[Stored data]
----

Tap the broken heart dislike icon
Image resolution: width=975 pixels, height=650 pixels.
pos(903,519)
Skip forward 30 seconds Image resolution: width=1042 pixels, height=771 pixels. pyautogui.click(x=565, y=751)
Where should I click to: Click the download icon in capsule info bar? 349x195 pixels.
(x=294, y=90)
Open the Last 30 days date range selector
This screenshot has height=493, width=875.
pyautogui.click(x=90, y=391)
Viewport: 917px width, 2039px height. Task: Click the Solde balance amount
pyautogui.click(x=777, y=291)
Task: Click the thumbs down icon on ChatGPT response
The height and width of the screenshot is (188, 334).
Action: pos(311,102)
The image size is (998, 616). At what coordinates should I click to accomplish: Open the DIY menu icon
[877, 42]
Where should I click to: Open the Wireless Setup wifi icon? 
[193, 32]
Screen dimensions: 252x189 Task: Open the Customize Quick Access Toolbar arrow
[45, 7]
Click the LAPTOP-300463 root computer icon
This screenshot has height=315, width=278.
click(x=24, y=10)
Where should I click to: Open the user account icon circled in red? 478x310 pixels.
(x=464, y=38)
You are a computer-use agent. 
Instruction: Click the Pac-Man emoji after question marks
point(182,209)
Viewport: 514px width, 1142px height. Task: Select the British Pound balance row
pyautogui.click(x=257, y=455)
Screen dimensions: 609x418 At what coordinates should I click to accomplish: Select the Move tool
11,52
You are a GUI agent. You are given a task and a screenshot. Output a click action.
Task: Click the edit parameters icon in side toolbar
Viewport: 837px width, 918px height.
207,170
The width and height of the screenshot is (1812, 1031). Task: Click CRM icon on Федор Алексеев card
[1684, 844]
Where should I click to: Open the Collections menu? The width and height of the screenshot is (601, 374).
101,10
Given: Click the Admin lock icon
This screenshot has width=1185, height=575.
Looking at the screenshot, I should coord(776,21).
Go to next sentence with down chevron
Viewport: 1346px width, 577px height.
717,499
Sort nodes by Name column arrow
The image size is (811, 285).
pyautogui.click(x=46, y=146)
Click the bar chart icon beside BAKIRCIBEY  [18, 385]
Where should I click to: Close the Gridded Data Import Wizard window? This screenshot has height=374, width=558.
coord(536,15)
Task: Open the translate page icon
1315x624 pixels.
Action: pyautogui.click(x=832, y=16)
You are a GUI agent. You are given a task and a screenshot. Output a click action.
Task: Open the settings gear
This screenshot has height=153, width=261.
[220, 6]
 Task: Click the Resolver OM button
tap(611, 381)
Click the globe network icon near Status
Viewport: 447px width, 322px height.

----

• Exercise requirements
Lines from the top of the data above through the line containing "Task: Click the thumbs" must be repeated exactly. All other lines stay out.

• Answer to the problem
Tap the broken heart dislike icon
Image resolution: width=975 pixels, height=650 pixels.
pos(903,519)
Skip forward 30 seconds Image resolution: width=1042 pixels, height=771 pixels. pyautogui.click(x=565, y=751)
Where should I click to: Click the download icon in capsule info bar? 349x195 pixels.
(x=294, y=90)
Open the Last 30 days date range selector
This screenshot has height=493, width=875.
pyautogui.click(x=90, y=391)
Viewport: 917px width, 2039px height. Task: Click the Solde balance amount
pyautogui.click(x=777, y=291)
Task: Click the thumbs down icon on ChatGPT response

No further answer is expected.